- YOUR TASK -
Reproduce every row below word for word.

- MATERIAL FOR THIS EXERCISE -
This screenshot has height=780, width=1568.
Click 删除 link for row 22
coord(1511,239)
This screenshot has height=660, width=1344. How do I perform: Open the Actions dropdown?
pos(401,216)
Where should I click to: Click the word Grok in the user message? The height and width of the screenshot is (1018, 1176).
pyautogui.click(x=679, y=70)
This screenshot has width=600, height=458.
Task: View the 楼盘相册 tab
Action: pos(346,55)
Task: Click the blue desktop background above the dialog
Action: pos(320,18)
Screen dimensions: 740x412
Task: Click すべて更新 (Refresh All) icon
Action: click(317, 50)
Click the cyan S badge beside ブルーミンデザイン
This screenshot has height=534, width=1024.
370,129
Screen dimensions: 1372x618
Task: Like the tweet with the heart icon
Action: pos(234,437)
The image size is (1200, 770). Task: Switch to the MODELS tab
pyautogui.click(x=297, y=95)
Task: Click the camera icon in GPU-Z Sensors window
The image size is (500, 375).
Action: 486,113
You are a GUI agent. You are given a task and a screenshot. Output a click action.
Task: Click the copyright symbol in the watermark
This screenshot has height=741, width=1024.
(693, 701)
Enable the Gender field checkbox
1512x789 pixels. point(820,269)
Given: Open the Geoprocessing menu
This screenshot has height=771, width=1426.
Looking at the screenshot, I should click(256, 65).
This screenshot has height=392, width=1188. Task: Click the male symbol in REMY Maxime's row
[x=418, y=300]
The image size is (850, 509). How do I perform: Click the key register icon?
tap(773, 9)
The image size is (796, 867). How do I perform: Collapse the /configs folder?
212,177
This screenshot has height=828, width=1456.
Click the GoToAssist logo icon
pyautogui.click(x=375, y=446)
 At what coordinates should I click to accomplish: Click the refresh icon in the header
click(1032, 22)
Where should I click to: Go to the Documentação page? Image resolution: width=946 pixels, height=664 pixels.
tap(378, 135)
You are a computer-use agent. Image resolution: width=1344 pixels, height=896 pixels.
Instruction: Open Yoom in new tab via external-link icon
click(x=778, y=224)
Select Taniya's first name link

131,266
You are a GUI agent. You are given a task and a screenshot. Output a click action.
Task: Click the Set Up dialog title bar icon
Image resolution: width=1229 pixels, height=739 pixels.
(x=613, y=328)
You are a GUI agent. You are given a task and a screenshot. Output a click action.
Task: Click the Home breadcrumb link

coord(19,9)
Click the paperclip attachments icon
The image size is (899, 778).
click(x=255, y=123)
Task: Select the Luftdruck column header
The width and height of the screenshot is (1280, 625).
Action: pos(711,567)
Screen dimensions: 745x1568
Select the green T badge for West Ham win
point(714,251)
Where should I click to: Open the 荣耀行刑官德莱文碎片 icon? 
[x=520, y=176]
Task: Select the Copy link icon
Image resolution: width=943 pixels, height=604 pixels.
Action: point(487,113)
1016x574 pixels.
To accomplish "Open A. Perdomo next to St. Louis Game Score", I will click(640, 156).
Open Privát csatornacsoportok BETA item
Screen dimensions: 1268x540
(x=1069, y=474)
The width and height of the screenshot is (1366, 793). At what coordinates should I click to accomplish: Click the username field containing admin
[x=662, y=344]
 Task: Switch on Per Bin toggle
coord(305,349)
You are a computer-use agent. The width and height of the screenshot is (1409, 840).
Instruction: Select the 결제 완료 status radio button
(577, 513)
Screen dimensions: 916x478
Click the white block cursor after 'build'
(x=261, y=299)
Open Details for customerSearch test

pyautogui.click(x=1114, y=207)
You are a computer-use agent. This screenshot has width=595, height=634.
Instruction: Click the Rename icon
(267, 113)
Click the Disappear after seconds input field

- WRITTEN SOLUTION -
This screenshot has height=780, width=1568.
Click 删除 link for row 22
coord(1511,239)
This screenshot has height=660, width=1344. How do I perform: Open the Actions dropdown?
pos(401,216)
Where should I click to: Click the word Grok in the user message? The height and width of the screenshot is (1018, 1176).
pyautogui.click(x=679, y=70)
This screenshot has width=600, height=458.
Task: View the 楼盘相册 tab
Action: pos(346,55)
Task: Click the blue desktop background above the dialog
Action: pos(320,18)
Screen dimensions: 740x412
Task: Click すべて更新 (Refresh All) icon
Action: click(317, 50)
Click the cyan S badge beside ブルーミンデザイン
This screenshot has height=534, width=1024.
370,129
Screen dimensions: 1372x618
Task: Like the tweet with the heart icon
Action: pos(234,437)
The image size is (1200, 770). Task: Switch to the MODELS tab
pyautogui.click(x=297, y=95)
Task: Click the camera icon in GPU-Z Sensors window
The image size is (500, 375).
Action: 486,113
You are a GUI agent. You are given a task and a screenshot. Output a click action.
Task: Click the copyright symbol in the watermark
This screenshot has height=741, width=1024.
(693, 701)
Enable the Gender field checkbox
1512x789 pixels. point(820,269)
Given: Open the Geoprocessing menu
This screenshot has height=771, width=1426.
Looking at the screenshot, I should click(256, 65).
This screenshot has height=392, width=1188. Task: Click the male symbol in REMY Maxime's row
[x=418, y=300]
The image size is (850, 509). How do I perform: Click the key register icon?
tap(773, 9)
The image size is (796, 867). How do I perform: Collapse the /configs folder?
212,177
This screenshot has height=828, width=1456.
Click the GoToAssist logo icon
pyautogui.click(x=375, y=446)
 At what coordinates should I click to accomplish: Click the refresh icon in the header
click(1032, 22)
Where should I click to: Go to the Documentação page? Image resolution: width=946 pixels, height=664 pixels.
tap(378, 135)
You are a computer-use agent. Image resolution: width=1344 pixels, height=896 pixels.
Instruction: Open Yoom in new tab via external-link icon
click(x=778, y=224)
Select Taniya's first name link

131,266
You are a GUI agent. You are given a task and a screenshot. Output a click action.
Task: Click the Set Up dialog title bar icon
Image resolution: width=1229 pixels, height=739 pixels.
(x=613, y=328)
You are a GUI agent. You are given a task and a screenshot. Output a click action.
Task: Click the Home breadcrumb link

coord(19,9)
Click the paperclip attachments icon
The image size is (899, 778).
click(x=255, y=123)
Task: Select the Luftdruck column header
The width and height of the screenshot is (1280, 625).
Action: pos(711,567)
Screen dimensions: 745x1568
Select the green T badge for West Ham win
point(714,251)
Where should I click to: Open the 荣耀行刑官德莱文碎片 icon? 
[x=520, y=176]
Task: Select the Copy link icon
Image resolution: width=943 pixels, height=604 pixels.
Action: point(487,113)
1016x574 pixels.
To accomplish "Open A. Perdomo next to St. Louis Game Score", I will click(640, 156).
Open Privát csatornacsoportok BETA item
Screen dimensions: 1268x540
(x=1069, y=474)
The width and height of the screenshot is (1366, 793). At what coordinates should I click to accomplish: Click the username field containing admin
[x=662, y=344]
 Task: Switch on Per Bin toggle
coord(305,349)
You are a computer-use agent. The width and height of the screenshot is (1409, 840).
Instruction: Select the 결제 완료 status radio button
(577, 513)
Screen dimensions: 916x478
Click the white block cursor after 'build'
(x=261, y=299)
Open Details for customerSearch test

pyautogui.click(x=1114, y=207)
You are a computer-use agent. This screenshot has width=595, height=634.
Instruction: Click the Rename icon
(267, 113)
Click the Disappear after seconds input field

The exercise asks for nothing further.